Trespassing is the ‘most common’ crime against farmers

Trespassing is the “most common” crime against farmers, according to a report by the Central Statistics Office (CSO).

As part of the Crime and Victimisation 2019 report, farming households were surveyed and the results show that trespassing was the most frequently reported crime, with 18% of farming respondents to the survey saying they experienced trespassing on their land.

Respondents in farming households were asked a series of additional questions as part of the survey relating to their experience of crimes specific to farms.
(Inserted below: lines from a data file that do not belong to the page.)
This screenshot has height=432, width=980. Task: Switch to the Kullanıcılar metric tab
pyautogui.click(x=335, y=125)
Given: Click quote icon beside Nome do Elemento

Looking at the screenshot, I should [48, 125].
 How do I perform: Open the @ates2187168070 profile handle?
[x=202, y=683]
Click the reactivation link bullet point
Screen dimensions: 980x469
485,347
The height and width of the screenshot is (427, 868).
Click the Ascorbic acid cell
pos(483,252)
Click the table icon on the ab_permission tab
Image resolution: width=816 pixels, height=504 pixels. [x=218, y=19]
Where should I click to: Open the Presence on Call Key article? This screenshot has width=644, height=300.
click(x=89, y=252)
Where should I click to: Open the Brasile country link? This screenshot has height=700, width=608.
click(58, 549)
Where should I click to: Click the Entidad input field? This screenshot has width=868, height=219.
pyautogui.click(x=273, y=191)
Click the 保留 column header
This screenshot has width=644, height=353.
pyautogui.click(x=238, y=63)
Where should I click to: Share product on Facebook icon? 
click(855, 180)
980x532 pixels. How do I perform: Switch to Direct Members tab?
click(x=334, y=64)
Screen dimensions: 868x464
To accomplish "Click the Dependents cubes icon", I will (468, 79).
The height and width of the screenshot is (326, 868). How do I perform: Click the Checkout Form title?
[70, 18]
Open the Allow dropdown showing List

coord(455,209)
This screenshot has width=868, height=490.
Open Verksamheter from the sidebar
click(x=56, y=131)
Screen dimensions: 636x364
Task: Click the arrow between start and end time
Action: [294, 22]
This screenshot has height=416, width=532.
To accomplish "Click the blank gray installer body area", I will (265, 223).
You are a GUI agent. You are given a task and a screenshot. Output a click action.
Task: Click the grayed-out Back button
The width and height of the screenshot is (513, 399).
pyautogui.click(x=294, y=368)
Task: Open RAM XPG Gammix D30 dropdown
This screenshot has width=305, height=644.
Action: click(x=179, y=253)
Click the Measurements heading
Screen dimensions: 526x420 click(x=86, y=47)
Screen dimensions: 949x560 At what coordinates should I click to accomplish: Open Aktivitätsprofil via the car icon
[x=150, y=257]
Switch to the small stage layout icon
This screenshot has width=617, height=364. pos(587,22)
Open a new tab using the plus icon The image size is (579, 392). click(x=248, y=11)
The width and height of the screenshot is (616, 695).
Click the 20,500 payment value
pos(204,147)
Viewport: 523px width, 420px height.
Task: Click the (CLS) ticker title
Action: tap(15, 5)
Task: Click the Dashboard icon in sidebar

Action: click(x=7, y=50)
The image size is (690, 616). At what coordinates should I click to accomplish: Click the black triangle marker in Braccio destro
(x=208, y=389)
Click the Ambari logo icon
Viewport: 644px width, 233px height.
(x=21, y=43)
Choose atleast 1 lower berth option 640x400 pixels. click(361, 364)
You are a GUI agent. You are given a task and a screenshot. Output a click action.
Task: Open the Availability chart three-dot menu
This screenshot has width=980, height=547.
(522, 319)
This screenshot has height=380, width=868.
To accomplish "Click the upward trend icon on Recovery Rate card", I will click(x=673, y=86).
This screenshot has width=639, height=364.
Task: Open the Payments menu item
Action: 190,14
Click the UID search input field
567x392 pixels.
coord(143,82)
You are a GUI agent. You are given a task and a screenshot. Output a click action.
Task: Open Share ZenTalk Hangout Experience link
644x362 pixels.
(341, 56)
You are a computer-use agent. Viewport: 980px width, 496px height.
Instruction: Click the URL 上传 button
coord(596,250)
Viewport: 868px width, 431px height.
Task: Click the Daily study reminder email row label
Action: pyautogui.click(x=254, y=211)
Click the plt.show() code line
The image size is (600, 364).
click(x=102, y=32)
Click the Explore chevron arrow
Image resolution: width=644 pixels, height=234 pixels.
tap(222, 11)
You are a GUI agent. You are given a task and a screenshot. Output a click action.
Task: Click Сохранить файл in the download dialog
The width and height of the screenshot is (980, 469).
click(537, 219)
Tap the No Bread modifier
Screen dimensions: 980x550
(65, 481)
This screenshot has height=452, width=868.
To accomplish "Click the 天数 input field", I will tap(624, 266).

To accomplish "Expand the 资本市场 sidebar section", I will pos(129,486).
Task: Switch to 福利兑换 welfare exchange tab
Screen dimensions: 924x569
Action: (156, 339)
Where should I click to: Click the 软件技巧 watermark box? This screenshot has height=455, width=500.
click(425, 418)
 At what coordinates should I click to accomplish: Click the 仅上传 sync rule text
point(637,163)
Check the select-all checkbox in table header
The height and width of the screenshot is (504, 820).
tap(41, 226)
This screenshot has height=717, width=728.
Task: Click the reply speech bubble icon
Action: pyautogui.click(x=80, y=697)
Over a fifth (21%) of farming households surveyed said that a crime or crimes had been committed against the farm in the 12 months prior to interview. 

In the report, it is also outlined that 2% of respondents said they experienced theft of farm machinery, 1% reported theft of / interfering with livestock and 0.5% reported theft of a farm vehicle.

Border and western regions see lowest levels of household crime

In regards to household crime not specific to farming, the border and western regions saw the lowest levels of household crime with 2% of households being victimised, according to the report.

Households in the Dublin region were the most likely to be victims of household crime, with 6% of respondents saying they had suffered a burglary or theft.

Nearly 2% of respondents in the west of Ireland reported that they were victims of rural crime and nearly 3% of respondents in the south-west reported that they were victims.

Many crimes remain unreported

Of all the respondents to the survey, 59% of households that were victims of crime said they reported some or all incidents to An Garda Síochána.

For the 41% that did not report, nearly half of those did not do so as they did not deem the crime to be serious enough.

27% did not report the crime because they believe the Gardaí “could do nothing” while 20% believed the Gardaí “would not do anything”.